TASK ITEM:
Take the data that follows and return it exactly.

=== Begin Enclosure ===

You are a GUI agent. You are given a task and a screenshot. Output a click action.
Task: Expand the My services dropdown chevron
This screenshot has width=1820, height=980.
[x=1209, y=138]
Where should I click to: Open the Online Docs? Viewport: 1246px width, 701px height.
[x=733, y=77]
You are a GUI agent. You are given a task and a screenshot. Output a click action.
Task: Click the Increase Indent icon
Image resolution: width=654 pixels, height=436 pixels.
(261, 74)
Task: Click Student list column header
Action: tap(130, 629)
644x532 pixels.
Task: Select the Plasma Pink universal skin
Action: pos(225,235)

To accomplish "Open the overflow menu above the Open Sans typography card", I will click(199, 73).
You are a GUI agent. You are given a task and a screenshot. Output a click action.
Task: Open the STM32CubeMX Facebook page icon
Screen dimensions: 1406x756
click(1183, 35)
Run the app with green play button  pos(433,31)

=== End Enclosure ===

SOLUTION TO THE PROBLEM:
You are a GUI agent. You are given a task and a screenshot. Output a click action.
Task: Expand the My services dropdown chevron
This screenshot has width=1820, height=980.
[x=1209, y=138]
Where should I click to: Open the Online Docs? Viewport: 1246px width, 701px height.
[x=733, y=77]
You are a GUI agent. You are given a task and a screenshot. Output a click action.
Task: Click the Increase Indent icon
Image resolution: width=654 pixels, height=436 pixels.
(261, 74)
Task: Click Student list column header
Action: tap(130, 629)
644x532 pixels.
Task: Select the Plasma Pink universal skin
Action: pos(225,235)

To accomplish "Open the overflow menu above the Open Sans typography card", I will click(199, 73).
You are a GUI agent. You are given a task and a screenshot. Output a click action.
Task: Open the STM32CubeMX Facebook page icon
Screen dimensions: 1406x756
click(1183, 35)
Run the app with green play button  pos(433,31)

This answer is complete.